Fanconi anemia (FA) is a rare, inherited blood disorder that causes the bone marrow to stop making enough new blood cells. It also causes the bone marrow to make abnormal blood cells, which can lead to serious health problems, such as cancer.
FA can affect many of your body's organs, tissues, and systems. Children who inherit FA are at higher risk of being born with deformities and are at higher risk for some cancers and other serious health problems. As an inherited disease, children should be tested if one of their brothers or sisters has the disease.
Outstanding Care Team
The Fanconi Anemia Center is one of the few places in the United States where families dealing with FA can receive comprehensive care plus access to the newest specialized treatments. We have the experience and the range of services to handle the complex needs of any FA patient. This depth and quality of FA resources derives directly from our three founding organizations:
- Seattle Children’s Hospital provides top-rated care in all the specialties needed by FA patients (ranked 7th nationally by US News & World Report).
- Fred Hutchinson Cancer Research Center has created many of the techniques now used worldwide to transplant patients with FA and other bone marrow failure disorders.

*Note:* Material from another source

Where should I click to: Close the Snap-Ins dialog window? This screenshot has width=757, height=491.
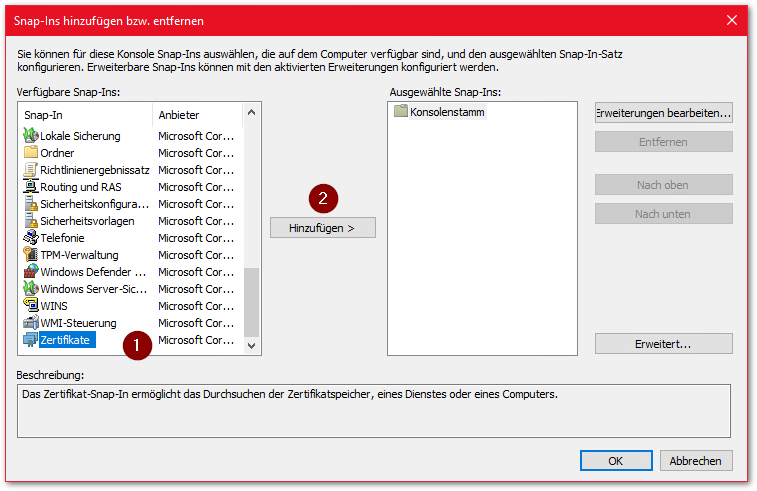(731, 16)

- University of Washington Medical Center is a hub of innovative research on new genomic therapies for rare diseases such as FA.
Many FA patients will benefit from care at an FA center that offers high quality, multidisciplinary specialty services and standard transplant as well as a direct line to emerging treatments—therapies such as alternative donor transplants (we are among the most successful in the nation at such unmatched transplants) and new gene therapy techniques (our FA Center recently began the world’s first lentivirus vector-based gene therapy trial for FA patients).
Our pediatric bone marrow experts and transplant specialists are ready to assist patients of any age, newly diagnosed or previously treated, and with any special complications or conditions.